Comparison of the relationship developed by Fu [1981] with different parameterization schemes. Top panel is for forested catchments, and bottom panel is for grassed catchments.

Figure 10.

(continued)

4.4. Factors Controlling Average Annual Water Balance

[31] The model developed by Fu [1981] provides a useful framework for evaluating average annual water balance at the catchment scale. However, it is clear that the model has some degree of empiricism, especially when it comes to the parameter estimation. Our understanding of hydrological processes and factors associated with them has sufficiently advanced to allow us to make predictions of catchment water balance. At the same time, hydrologists are attempting to develop fully physically based hydrological models that require no calibration. In practice, however, it is inevitable that any hydrological model that describes the partitioning of annual precipitation into evapotranspiration and runoff will have some degree of empiricism because a large number of complex processes and interactions involved. These processes and interactions are further modified by factors such as climatic and catchment characteristics.
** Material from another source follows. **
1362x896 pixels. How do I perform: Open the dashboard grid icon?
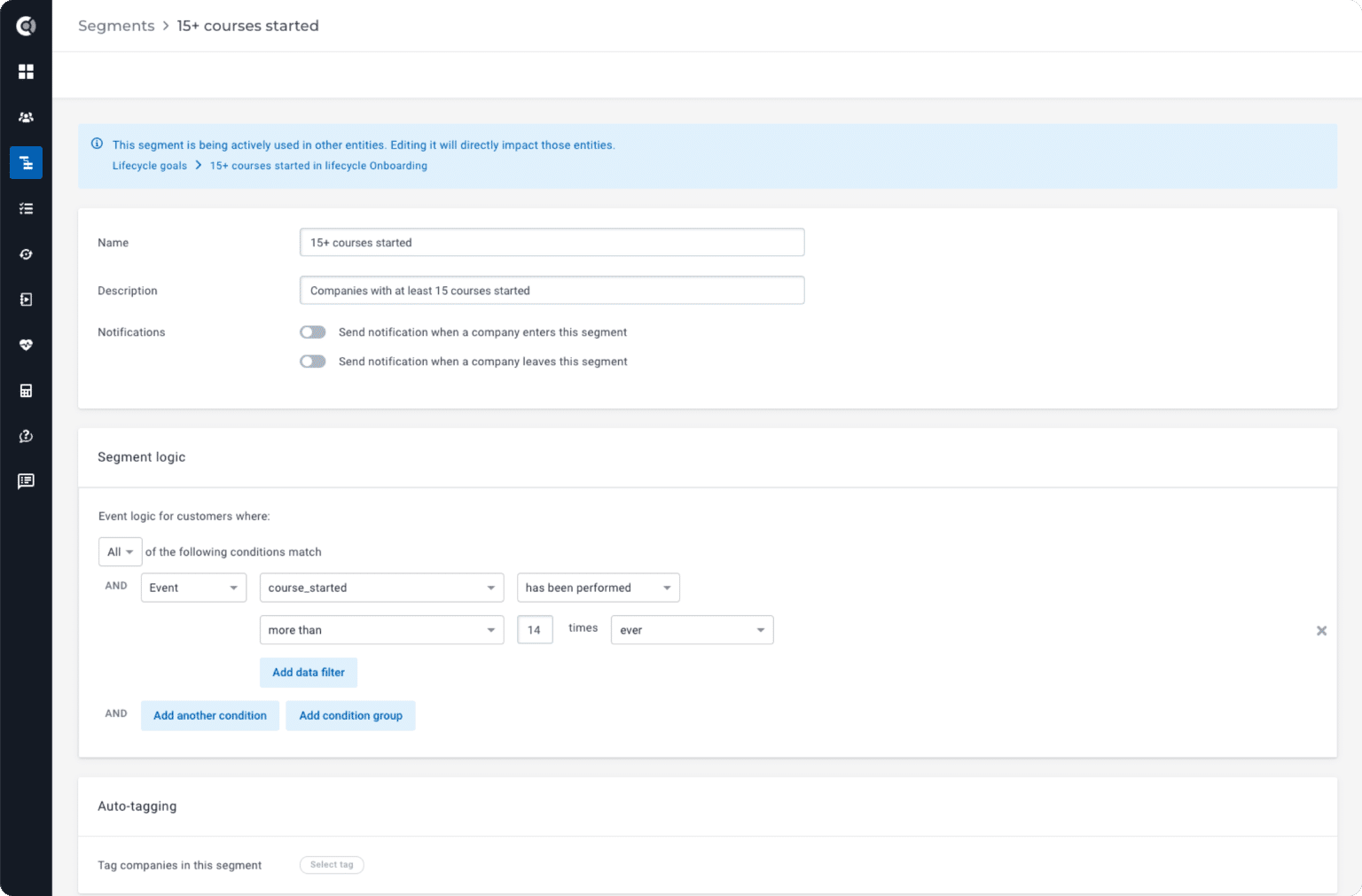click(x=26, y=72)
[32] The climatic factors include precipitation, solar radiation, air temperature, humidity, and wind speed. It should be noted that not only their mean annual values, but also their variability over time will affect catchment water balance [Milly, 1994]. The catchment factors include physical features of the landscape and vegetation characteristics. Soil properties such as water storage capacity and permeability can affect the partitioning of precipitation into evapotranspiration and runoff. The partitioning can also be affected by catchment topography. For example, in catchments with steep slopes, a greater fraction of precipitation may become runoff and this effect can be just as important as the other factors. The vegetation factors include leaf area, rooting depth, plant structure, radiative properties, and stomatal functions.

[33] Understanding these individual factors in relation to hydrological processes is an important step in predicting catchment water balance. However, we should be aware that spatial variability, feedbacks, and interaction of these factors add complexity. We also need to be reminded that some of these factors may have coevolved (especially in natural catchments) in such a way that it is the combined effect that affects the average water balance.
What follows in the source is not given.